■ **DIRECTIONS FOR THIS TASK**: Each entry must be restated word for word, with nothing omitted.

(LISTED RECORDS Opens)

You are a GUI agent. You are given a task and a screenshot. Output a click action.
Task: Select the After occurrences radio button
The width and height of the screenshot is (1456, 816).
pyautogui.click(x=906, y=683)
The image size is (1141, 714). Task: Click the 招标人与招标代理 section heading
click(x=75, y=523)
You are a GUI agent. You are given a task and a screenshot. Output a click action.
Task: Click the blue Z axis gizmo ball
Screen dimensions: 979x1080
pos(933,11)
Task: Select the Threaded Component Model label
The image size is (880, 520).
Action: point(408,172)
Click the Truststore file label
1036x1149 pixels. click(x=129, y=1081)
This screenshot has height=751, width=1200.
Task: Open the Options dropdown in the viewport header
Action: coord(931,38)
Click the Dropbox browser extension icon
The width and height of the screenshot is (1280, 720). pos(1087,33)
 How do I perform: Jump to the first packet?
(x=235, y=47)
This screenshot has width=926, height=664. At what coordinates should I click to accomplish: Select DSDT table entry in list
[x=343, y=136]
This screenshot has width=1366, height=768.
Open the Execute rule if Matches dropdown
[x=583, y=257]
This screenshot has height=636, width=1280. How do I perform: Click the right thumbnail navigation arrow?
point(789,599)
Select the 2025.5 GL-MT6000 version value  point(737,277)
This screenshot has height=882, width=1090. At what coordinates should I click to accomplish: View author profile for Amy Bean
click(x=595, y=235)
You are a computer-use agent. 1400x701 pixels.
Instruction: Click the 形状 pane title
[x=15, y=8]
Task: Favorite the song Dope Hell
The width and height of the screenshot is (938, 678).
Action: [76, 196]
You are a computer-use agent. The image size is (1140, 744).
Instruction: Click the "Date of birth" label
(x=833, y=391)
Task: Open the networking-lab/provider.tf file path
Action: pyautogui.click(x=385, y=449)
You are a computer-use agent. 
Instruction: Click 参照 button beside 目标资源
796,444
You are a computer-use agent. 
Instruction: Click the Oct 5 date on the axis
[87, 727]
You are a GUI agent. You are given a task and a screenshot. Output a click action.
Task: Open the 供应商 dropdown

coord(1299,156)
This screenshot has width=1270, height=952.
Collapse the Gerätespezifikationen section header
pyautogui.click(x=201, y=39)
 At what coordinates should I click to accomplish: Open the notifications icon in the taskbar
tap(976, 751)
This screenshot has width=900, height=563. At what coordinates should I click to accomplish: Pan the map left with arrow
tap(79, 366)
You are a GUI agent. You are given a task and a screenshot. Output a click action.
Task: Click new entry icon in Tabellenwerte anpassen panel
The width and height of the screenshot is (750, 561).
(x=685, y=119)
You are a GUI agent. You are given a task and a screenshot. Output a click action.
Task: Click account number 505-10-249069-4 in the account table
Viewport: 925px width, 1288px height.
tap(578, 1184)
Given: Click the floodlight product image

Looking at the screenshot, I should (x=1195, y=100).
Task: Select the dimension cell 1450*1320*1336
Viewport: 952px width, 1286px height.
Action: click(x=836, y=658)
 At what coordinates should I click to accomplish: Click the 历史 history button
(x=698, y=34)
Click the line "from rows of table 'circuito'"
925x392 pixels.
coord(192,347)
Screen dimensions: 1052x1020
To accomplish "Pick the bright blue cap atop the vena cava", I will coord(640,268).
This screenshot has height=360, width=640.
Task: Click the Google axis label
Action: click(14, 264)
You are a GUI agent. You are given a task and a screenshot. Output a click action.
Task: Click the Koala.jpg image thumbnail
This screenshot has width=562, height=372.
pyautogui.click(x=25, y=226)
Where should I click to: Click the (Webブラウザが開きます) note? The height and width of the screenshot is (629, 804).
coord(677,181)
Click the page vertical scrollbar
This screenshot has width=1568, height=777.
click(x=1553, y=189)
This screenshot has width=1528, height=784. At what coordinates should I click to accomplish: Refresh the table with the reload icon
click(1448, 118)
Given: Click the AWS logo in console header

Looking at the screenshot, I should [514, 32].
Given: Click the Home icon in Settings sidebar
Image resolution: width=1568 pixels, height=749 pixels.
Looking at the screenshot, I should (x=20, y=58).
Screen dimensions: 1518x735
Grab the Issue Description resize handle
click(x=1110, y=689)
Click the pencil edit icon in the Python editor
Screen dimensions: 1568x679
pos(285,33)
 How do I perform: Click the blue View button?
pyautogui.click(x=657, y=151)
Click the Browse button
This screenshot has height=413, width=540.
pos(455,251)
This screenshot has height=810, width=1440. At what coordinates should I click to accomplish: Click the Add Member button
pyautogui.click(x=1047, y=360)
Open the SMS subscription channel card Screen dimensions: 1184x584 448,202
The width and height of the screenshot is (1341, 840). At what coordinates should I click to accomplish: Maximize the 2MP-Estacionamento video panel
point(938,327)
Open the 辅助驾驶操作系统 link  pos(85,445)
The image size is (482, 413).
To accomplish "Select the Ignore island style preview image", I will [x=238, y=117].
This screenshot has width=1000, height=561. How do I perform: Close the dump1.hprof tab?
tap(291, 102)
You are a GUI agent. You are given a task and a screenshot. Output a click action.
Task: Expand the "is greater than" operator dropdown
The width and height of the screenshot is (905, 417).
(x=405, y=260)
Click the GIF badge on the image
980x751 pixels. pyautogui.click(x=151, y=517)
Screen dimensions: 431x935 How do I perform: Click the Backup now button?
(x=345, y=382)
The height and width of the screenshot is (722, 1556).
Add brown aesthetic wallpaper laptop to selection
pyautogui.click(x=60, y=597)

(LISTED RECORDS Closes)

■ **RESPONSE FOR THIS EXERCISE**:
You are a GUI agent. You are given a task and a screenshot. Output a click action.
Task: Select the After occurrences radio button
The width and height of the screenshot is (1456, 816).
pyautogui.click(x=906, y=683)
The image size is (1141, 714). Task: Click the 招标人与招标代理 section heading
click(x=75, y=523)
You are a GUI agent. You are given a task and a screenshot. Output a click action.
Task: Click the blue Z axis gizmo ball
Screen dimensions: 979x1080
pos(933,11)
Task: Select the Threaded Component Model label
The image size is (880, 520).
Action: point(408,172)
Click the Truststore file label
1036x1149 pixels. click(x=129, y=1081)
This screenshot has height=751, width=1200.
Task: Open the Options dropdown in the viewport header
Action: coord(931,38)
Click the Dropbox browser extension icon
The width and height of the screenshot is (1280, 720). pos(1087,33)
 How do I perform: Jump to the first packet?
(x=235, y=47)
This screenshot has width=926, height=664. At what coordinates should I click to accomplish: Select DSDT table entry in list
[x=343, y=136]
This screenshot has width=1366, height=768.
Open the Execute rule if Matches dropdown
[x=583, y=257]
This screenshot has height=636, width=1280. How do I perform: Click the right thumbnail navigation arrow?
point(789,599)
Select the 2025.5 GL-MT6000 version value  point(737,277)
This screenshot has height=882, width=1090. At what coordinates should I click to accomplish: View author profile for Amy Bean
click(x=595, y=235)
You are a computer-use agent. 1400x701 pixels.
Instruction: Click the 形状 pane title
[x=15, y=8]
Task: Favorite the song Dope Hell
The width and height of the screenshot is (938, 678).
Action: [76, 196]
You are a computer-use agent. The image size is (1140, 744).
Instruction: Click the "Date of birth" label
(x=833, y=391)
Task: Open the networking-lab/provider.tf file path
Action: pyautogui.click(x=385, y=449)
You are a computer-use agent. 
Instruction: Click 参照 button beside 目标资源
796,444
You are a computer-use agent. 
Instruction: Click the Oct 5 date on the axis
[87, 727]
You are a GUI agent. You are given a task and a screenshot. Output a click action.
Task: Open the 供应商 dropdown

coord(1299,156)
This screenshot has width=1270, height=952.
Collapse the Gerätespezifikationen section header
pyautogui.click(x=201, y=39)
 At what coordinates should I click to accomplish: Open the notifications icon in the taskbar
tap(976, 751)
This screenshot has width=900, height=563. At what coordinates should I click to accomplish: Pan the map left with arrow
tap(79, 366)
You are a GUI agent. You are given a task and a screenshot. Output a click action.
Task: Click new entry icon in Tabellenwerte anpassen panel
The width and height of the screenshot is (750, 561).
(x=685, y=119)
You are a GUI agent. You are given a task and a screenshot. Output a click action.
Task: Click account number 505-10-249069-4 in the account table
Viewport: 925px width, 1288px height.
tap(578, 1184)
Given: Click the floodlight product image

Looking at the screenshot, I should (x=1195, y=100).
Task: Select the dimension cell 1450*1320*1336
Viewport: 952px width, 1286px height.
Action: click(x=836, y=658)
 At what coordinates should I click to accomplish: Click the 历史 history button
(x=698, y=34)
Click the line "from rows of table 'circuito'"
925x392 pixels.
coord(192,347)
Screen dimensions: 1052x1020
To accomplish "Pick the bright blue cap atop the vena cava", I will coord(640,268).
This screenshot has height=360, width=640.
Task: Click the Google axis label
Action: click(14, 264)
You are a GUI agent. You are given a task and a screenshot. Output a click action.
Task: Click the Koala.jpg image thumbnail
This screenshot has width=562, height=372.
pyautogui.click(x=25, y=226)
Where should I click to: Click the (Webブラウザが開きます) note? The height and width of the screenshot is (629, 804).
coord(677,181)
Click the page vertical scrollbar
This screenshot has width=1568, height=777.
click(x=1553, y=189)
This screenshot has width=1528, height=784. At what coordinates should I click to accomplish: Refresh the table with the reload icon
click(1448, 118)
Given: Click the AWS logo in console header

Looking at the screenshot, I should [514, 32].
Given: Click the Home icon in Settings sidebar
Image resolution: width=1568 pixels, height=749 pixels.
Looking at the screenshot, I should (x=20, y=58).
Screen dimensions: 1518x735
Grab the Issue Description resize handle
click(x=1110, y=689)
Click the pencil edit icon in the Python editor
Screen dimensions: 1568x679
pos(285,33)
 How do I perform: Click the blue View button?
pyautogui.click(x=657, y=151)
Click the Browse button
This screenshot has height=413, width=540.
pos(455,251)
This screenshot has height=810, width=1440. At what coordinates should I click to accomplish: Click the Add Member button
pyautogui.click(x=1047, y=360)
Open the SMS subscription channel card Screen dimensions: 1184x584 448,202
The width and height of the screenshot is (1341, 840). At what coordinates should I click to accomplish: Maximize the 2MP-Estacionamento video panel
point(938,327)
Open the 辅助驾驶操作系统 link  pos(85,445)
The image size is (482, 413).
To accomplish "Select the Ignore island style preview image", I will [x=238, y=117].
This screenshot has width=1000, height=561. How do I perform: Close the dump1.hprof tab?
tap(291, 102)
You are a GUI agent. You are given a task and a screenshot. Output a click action.
Task: Expand the "is greater than" operator dropdown
The width and height of the screenshot is (905, 417).
(x=405, y=260)
Click the GIF badge on the image
980x751 pixels. pyautogui.click(x=151, y=517)
Screen dimensions: 431x935 How do I perform: Click the Backup now button?
(x=345, y=382)
The height and width of the screenshot is (722, 1556).
Add brown aesthetic wallpaper laptop to selection
pyautogui.click(x=60, y=597)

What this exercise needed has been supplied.